### PROBLEM TO SOLVE
Copy the lines of the material below, from the line with "Click the chat vertical scrollbar thumb" to the line with "The width and", changing "Viewport" to "Window" and keeping everything else the same. Give only those lines.

### DATA RECORDS
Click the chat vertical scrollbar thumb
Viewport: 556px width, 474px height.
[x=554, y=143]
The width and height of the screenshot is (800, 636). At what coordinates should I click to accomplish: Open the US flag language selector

==

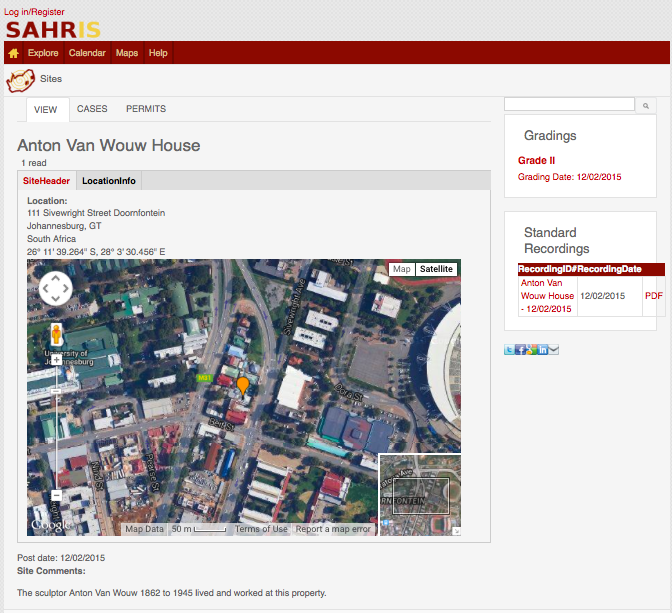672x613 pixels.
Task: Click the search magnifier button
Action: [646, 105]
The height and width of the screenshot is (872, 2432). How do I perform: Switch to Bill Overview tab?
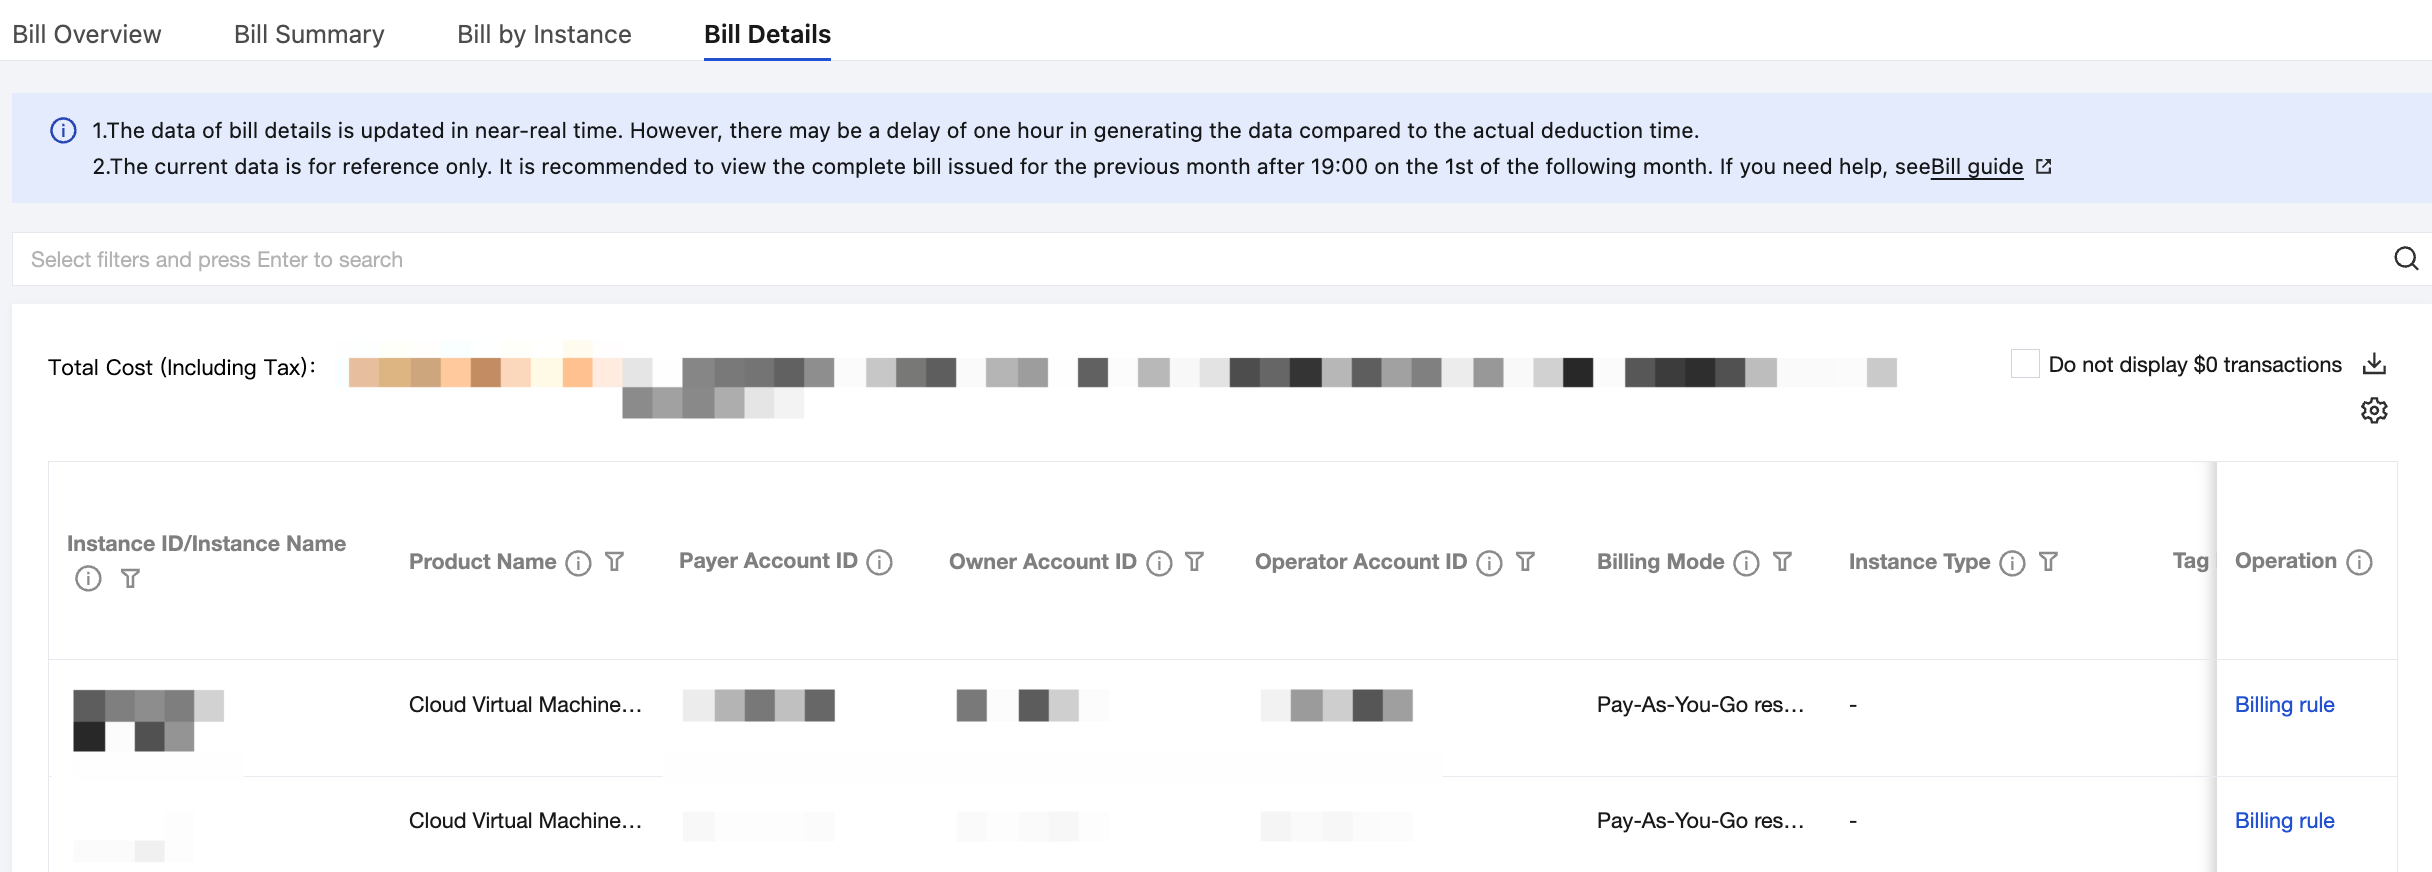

==

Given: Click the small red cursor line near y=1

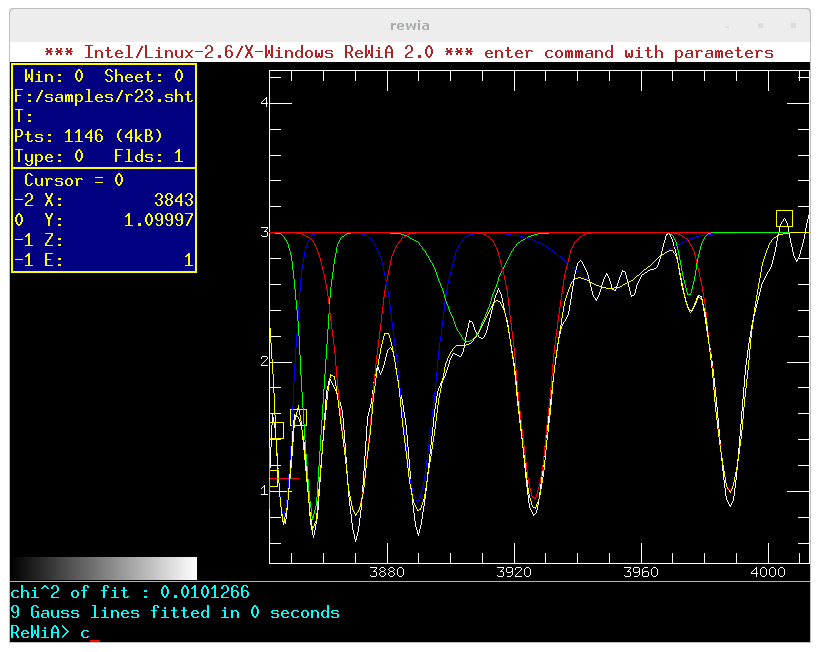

### THE ANSWER
Click the chat vertical scrollbar thumb
Window: 556px width, 474px height.
[x=554, y=143]
The width and height of the screenshot is (800, 636). At what coordinates should I click to accomplish: Open the US flag language selector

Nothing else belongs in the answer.